§ **Provided text**:
Robert Kosilek
Robert Kosilek granted a tax-funded gender reassignment as ordered by a federal judge. YouTube

Transgender convicted murderer Robert Kosilek has been granted sex-change surgery by U.S. District Court Chief Judge Mark Wolf. That's right, taxpayers will be funding the soon-to-be transsexual's gender reassignment.

"Michelle" Kosilek, born Robert Kosilek, was locked away after he strangled his wife, Cheryl, to death in Mansfield, Mass., in 1990, but now the convict will be provided with a sex-change surgery and treatments as per ordered by a federal judge, the AP reported.

Kosilek, who now reportedly likes to be called Michelle, dumped his wife's body in a car at the Emerald Square Mall at North Attleborough and fled to New York State. He was arrested and charged with murder in New York, the AP said in a report.

He was sentenced to life in prison without parole after being convicted of murder in the first degree in January 1993. That was also the same year Robert decided to change his name to Michelle and proclaim that he was a woman, reports said.

§ **Exercises to complete**:
1. Echo the stretch of the article on Robert Kosilek from "Kosilek, who now" through "woman, reports said.".
2. Answer these questions from the article on Robert Kosilek:
(a) In what year was Cheryl killed?
(b) Where was her body left?
(c) What sentence was handed down after the first-degree murder conviction?
3. List every place name that appears in the article on Robert Kosilek, as the article writes it.

§ **Given information**:
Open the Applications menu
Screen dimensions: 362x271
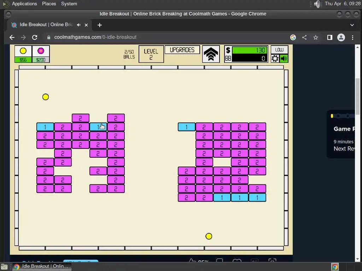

§ **Completed exercise**:
1.
Kosilek, who now reportedly likes to be called Michelle, dumped his wife's body in a car at the Emerald Square Mall at North Attleborough and fled to New York State. He was arrested and charged with murder in New York, the AP said in a report.

He was sentenced to life in prison without parole after being convicted of murder in the first degree in January 1993. That was also the same year Robert decided to change his name to Michelle and proclaim that he was a woman, reports said.

2.
(a) 1990
(b) In a car at the Emerald Square Mall at North Attleborough
(c) Life in prison without parole

3.
Mansfield, Mass.
Emerald Square Mall
North Attleborough
New York State
New York